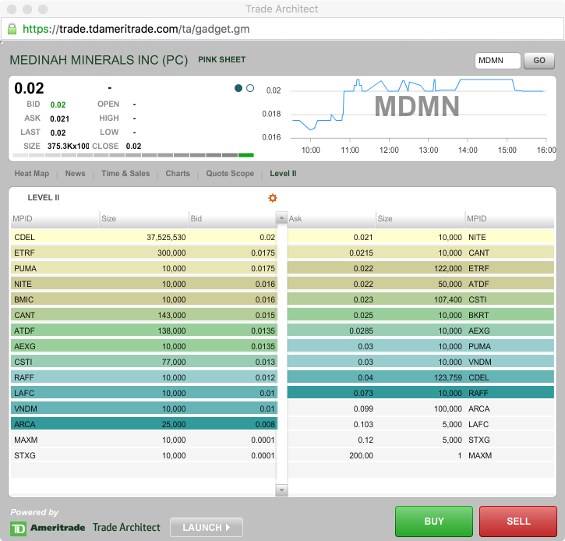Open the Charts tab
This screenshot has height=541, width=565.
point(178,174)
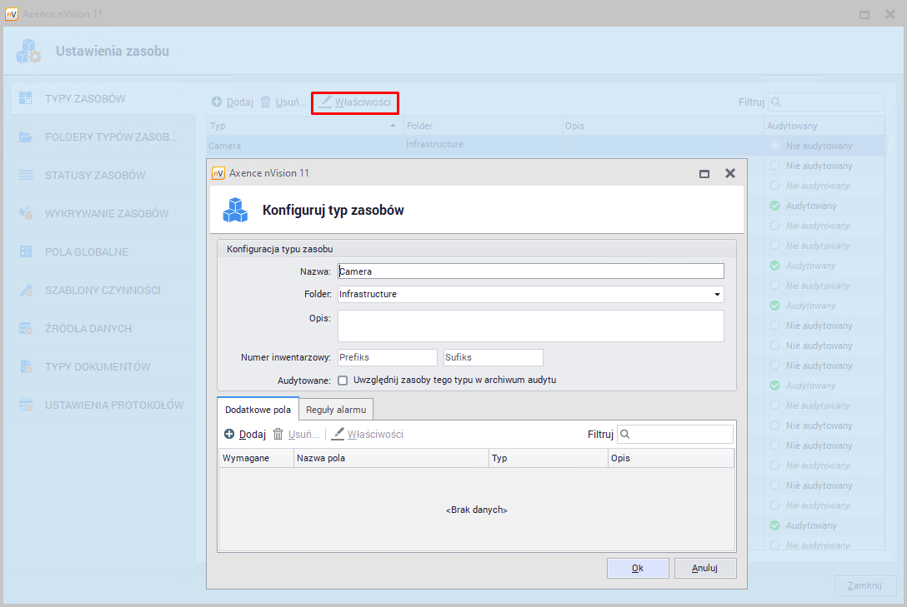Select Szablony czynności wrench icon

26,291
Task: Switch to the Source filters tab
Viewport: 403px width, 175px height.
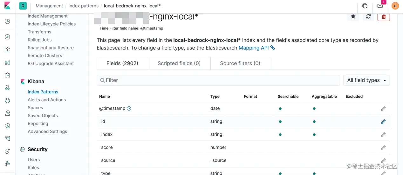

——————

Leaving out the pictures, please transcribe exactly the lines from the one that holds "Task: Switch to the Source filters tab" through the last line of the entries above, both included.

Task: Switch to the Source filters tab
Viewport: 403px width, 175px height.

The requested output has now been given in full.